Saved entries
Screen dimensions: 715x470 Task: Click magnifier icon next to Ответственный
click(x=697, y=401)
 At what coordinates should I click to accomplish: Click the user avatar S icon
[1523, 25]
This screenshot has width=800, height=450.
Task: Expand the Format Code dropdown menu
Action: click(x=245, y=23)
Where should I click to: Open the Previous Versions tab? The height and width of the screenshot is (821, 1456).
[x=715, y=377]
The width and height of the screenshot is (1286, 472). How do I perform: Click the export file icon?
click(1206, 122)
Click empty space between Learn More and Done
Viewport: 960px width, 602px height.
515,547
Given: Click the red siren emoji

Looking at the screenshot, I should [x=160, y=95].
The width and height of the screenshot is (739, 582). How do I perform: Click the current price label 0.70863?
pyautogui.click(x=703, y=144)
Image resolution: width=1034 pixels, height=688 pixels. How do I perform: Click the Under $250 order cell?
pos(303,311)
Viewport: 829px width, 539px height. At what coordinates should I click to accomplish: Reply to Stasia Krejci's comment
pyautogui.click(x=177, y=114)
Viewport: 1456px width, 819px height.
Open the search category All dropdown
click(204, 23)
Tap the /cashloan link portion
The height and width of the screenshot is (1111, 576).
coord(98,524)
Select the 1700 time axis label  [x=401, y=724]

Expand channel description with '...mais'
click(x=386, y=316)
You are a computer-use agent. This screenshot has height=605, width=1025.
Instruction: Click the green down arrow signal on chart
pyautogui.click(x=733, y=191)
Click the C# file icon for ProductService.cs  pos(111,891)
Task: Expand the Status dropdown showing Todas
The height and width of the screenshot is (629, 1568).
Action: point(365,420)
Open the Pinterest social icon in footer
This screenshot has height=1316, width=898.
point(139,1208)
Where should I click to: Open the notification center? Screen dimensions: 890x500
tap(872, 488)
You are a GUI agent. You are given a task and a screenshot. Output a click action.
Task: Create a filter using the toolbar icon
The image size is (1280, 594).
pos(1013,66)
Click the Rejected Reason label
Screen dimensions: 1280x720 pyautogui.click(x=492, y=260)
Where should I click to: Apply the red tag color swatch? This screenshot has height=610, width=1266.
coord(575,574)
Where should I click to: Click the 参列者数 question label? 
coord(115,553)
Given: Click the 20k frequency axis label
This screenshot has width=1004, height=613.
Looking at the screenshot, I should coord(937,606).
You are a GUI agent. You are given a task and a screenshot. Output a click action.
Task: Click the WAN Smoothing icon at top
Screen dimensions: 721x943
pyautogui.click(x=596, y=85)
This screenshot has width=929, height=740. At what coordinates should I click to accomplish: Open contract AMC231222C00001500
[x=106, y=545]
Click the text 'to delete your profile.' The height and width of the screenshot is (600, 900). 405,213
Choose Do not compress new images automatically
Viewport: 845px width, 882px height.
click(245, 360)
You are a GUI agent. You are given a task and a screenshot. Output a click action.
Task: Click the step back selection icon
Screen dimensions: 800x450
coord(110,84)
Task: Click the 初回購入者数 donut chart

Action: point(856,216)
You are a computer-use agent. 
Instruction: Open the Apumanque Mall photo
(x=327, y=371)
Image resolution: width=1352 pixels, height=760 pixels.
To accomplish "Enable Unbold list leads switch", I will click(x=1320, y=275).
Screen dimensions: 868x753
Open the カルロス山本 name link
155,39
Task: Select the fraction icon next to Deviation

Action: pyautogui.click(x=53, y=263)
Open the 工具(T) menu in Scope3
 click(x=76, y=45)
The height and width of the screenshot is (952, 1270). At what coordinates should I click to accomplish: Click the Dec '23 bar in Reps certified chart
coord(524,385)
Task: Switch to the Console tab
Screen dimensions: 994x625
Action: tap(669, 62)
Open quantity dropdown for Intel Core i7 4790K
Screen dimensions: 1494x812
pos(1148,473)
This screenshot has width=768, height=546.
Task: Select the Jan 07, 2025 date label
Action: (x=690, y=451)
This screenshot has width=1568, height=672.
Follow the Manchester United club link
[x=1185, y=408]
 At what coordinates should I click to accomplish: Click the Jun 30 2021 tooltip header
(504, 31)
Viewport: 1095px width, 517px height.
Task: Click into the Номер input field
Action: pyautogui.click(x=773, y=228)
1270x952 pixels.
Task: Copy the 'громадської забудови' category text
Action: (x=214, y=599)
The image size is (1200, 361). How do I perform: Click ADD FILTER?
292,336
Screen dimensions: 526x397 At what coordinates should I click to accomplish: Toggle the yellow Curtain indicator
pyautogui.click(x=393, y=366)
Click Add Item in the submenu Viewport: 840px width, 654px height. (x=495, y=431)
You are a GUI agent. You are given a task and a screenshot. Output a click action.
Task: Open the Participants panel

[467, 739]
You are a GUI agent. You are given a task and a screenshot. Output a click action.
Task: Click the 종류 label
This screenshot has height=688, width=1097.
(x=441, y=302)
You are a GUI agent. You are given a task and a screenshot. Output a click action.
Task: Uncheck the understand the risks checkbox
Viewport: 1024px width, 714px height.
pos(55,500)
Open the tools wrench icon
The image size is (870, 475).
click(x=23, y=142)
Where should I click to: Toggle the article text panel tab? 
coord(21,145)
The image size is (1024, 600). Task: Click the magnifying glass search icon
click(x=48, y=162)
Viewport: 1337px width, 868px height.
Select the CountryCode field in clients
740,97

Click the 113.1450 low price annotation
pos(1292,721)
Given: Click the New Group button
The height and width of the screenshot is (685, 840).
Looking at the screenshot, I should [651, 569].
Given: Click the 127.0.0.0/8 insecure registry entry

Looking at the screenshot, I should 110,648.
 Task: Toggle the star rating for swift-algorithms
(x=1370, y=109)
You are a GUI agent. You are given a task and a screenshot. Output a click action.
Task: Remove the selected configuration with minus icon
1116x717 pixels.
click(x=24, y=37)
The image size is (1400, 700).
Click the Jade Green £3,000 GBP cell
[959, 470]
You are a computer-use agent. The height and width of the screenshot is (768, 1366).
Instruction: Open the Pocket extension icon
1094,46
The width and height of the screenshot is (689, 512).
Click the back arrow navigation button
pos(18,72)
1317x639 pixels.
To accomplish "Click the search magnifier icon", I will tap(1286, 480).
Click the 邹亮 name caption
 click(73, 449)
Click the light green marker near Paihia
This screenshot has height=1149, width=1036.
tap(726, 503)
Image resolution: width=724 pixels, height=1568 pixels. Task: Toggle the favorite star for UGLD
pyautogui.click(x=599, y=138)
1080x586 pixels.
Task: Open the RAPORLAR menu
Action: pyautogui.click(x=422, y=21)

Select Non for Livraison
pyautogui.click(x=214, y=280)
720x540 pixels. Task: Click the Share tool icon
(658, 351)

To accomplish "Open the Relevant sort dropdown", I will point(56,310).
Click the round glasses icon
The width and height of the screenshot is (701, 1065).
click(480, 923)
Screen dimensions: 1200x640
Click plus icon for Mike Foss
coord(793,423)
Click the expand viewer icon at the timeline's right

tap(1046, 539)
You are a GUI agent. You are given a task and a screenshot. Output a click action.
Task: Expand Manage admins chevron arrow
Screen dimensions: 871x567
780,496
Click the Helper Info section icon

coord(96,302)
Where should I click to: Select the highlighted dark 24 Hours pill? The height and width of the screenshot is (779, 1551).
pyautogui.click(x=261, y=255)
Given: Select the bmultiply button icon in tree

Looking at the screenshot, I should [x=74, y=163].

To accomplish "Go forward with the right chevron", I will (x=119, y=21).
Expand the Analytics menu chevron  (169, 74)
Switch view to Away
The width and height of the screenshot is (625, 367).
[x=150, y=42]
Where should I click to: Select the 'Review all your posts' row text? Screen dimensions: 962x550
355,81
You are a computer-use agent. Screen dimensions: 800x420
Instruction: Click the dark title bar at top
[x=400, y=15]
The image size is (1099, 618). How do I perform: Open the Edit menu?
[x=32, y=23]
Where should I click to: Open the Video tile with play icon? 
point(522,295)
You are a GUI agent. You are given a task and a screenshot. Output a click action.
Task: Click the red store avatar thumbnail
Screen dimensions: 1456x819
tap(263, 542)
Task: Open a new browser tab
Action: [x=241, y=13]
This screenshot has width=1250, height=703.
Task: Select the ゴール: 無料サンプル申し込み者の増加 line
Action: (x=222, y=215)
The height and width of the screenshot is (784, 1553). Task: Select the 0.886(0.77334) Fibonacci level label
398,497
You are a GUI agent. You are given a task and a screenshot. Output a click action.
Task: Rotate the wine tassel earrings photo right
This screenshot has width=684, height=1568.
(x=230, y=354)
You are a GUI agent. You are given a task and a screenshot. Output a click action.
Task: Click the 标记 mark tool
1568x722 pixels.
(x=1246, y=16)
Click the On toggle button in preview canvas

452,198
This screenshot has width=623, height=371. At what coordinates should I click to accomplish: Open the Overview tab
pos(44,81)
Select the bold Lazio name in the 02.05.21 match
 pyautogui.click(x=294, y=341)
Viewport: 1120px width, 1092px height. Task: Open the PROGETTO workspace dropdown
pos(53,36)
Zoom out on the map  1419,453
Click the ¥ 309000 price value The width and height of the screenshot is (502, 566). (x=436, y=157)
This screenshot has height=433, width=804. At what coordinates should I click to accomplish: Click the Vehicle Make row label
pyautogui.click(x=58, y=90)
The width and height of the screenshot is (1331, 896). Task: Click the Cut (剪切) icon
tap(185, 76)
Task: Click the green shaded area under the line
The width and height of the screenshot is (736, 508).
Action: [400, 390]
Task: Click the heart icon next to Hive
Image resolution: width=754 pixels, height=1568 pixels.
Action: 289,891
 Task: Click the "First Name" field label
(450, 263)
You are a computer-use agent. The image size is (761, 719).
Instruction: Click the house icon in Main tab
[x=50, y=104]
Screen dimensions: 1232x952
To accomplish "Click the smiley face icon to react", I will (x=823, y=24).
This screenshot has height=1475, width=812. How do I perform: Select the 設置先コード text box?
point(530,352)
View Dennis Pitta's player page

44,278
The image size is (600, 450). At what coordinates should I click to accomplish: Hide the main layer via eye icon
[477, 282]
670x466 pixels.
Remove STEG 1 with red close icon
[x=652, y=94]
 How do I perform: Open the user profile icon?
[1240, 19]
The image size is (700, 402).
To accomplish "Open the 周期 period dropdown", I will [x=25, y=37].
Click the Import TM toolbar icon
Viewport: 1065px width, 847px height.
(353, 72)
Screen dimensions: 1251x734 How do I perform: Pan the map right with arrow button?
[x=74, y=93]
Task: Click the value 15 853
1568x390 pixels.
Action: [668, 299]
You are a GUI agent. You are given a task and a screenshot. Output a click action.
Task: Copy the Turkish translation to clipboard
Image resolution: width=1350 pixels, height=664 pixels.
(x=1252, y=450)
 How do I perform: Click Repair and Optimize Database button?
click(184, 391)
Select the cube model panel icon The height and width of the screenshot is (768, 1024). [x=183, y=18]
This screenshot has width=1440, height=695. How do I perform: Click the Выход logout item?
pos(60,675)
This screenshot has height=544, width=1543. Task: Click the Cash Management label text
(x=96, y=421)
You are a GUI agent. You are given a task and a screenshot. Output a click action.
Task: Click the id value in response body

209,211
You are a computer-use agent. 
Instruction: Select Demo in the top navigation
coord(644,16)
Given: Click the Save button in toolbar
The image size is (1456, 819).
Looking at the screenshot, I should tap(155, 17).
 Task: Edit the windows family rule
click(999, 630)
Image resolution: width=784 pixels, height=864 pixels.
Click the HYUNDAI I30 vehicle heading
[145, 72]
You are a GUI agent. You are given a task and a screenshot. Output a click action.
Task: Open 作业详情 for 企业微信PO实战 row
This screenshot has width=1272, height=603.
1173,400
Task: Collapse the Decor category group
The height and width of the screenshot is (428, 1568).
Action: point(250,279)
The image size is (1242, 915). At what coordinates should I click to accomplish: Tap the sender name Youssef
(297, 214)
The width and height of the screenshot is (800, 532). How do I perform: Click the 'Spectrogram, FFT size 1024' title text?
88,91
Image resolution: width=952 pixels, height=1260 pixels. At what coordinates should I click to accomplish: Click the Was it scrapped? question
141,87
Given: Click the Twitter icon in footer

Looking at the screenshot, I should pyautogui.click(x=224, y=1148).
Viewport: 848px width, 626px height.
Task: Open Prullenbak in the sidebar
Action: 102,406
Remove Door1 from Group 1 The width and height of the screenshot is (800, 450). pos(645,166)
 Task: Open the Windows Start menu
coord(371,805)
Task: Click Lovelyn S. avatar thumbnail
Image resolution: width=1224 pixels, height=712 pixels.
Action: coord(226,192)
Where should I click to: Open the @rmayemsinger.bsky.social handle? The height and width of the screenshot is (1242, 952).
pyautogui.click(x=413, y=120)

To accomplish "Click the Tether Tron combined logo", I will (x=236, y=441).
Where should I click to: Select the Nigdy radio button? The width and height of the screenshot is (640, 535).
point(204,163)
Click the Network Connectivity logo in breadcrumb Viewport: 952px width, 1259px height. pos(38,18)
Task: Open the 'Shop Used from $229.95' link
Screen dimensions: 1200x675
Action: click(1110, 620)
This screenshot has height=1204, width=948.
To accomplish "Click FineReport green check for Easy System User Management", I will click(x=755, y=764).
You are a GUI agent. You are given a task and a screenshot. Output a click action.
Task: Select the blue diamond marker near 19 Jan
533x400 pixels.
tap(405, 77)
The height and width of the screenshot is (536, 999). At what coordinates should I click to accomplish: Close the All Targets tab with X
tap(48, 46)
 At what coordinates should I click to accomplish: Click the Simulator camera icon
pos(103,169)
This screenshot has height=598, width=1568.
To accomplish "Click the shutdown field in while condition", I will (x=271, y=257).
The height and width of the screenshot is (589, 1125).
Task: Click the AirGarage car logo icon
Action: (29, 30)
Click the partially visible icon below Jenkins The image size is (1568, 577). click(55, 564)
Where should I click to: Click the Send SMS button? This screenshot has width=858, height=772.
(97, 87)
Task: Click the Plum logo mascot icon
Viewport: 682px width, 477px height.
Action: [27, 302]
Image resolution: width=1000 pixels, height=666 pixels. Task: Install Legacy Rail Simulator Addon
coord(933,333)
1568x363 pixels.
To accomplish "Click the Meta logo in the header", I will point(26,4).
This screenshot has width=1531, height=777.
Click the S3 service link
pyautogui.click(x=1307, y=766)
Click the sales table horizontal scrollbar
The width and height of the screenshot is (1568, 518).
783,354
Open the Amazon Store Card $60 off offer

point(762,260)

> PROBLEM TO WORK ON
In the entries, find every line holding "toolbar" and copy it.

> RESULT BELOW
Task: Create a filter using the toolbar icon
Click the Import TM toolbar icon
Given: Click the Save button in toolbar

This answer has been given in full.